Being the Leader of Your Own Life, Part II

by | Oct 21, 2020 | Leadership, Learning

A while back I wrote about this important topic. Given the year we’ve just had, I feel it needs a revisit. This work is foundational to your peace of mind, steadiness and joy. What I’ve just described–peace of mind, steadiness and joy–is called being emotionally fit.

Truth be told, how can any of us be emotionally fit given the year we’ve just had?  I feel such deep, acute sadness right now. But I’ve learned that when I feel this way, I need to reach for hope. That’s a principle of emotional fitness too, reaching for hope. The work of constructing, and for many of us, re-constructing our lives is hopeful. Being the leader of our own lives is incredibly hopeful!
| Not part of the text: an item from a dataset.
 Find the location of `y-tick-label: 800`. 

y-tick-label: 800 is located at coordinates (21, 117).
Owning your life begins with knowing who you are, and what you can offer back to the world.  The tools I offer in Fully Human help you to gain valuable self-knowledge, which falls into two categories, your intrinsic motivations, as well as how you’re wired. By knowing these two things, we uncover our ‘point of pure truth,’ a place scholar and monk Thomas Merton wrote about in his 40-plus books. Frankly, finding any truth after this year would be a miracle. But since I believe in miracles, I know you can find that point of pure truth in yourself. After years of flailing about, I did, so I know you can too.
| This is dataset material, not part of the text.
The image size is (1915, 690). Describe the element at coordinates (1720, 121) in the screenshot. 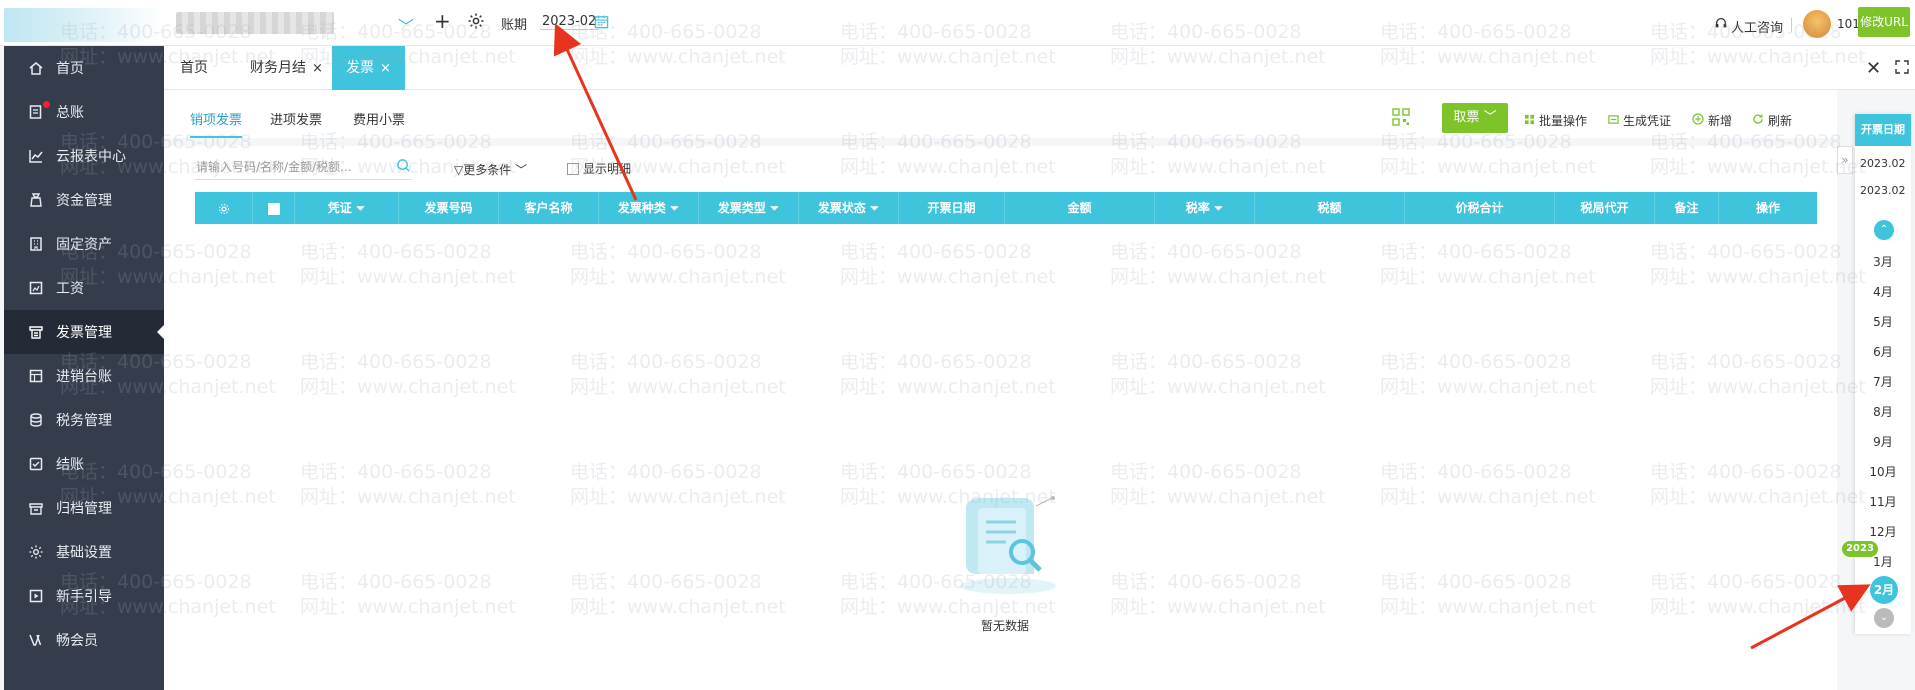

I see `button-label: 新增` at that location.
When you uncover this place, this spark within, you know what you can offer back to the world. From that place of knowing, you can stand with others–to lead them, if that’s your vocation, and to be worthy of their trust.  Owning our lives helps us to stay grounded in the best of who we are. My friend Greg Boyle is a Jesuit priest and founder of Homeboy Industries, a hugely successful gang intervention program. He’s the author New York Times bestseller Tattoos on the Heart and in it he writes about helping his kids, former gang members, come to own their lives. He spoke recently to a collection of amazing people who are re-imagining our country’s way forward, after this mess of a year.  He said:

“When you own yourself, when you appear, you become a light by which others can see.”

It’s everyone’s job to become that light, especially today, after all the emotional pain and angry noise that has characterized 2020. It’s our most noble work to stay grounded in the best of who we are, and to stretch and to grow in the fullness of that light.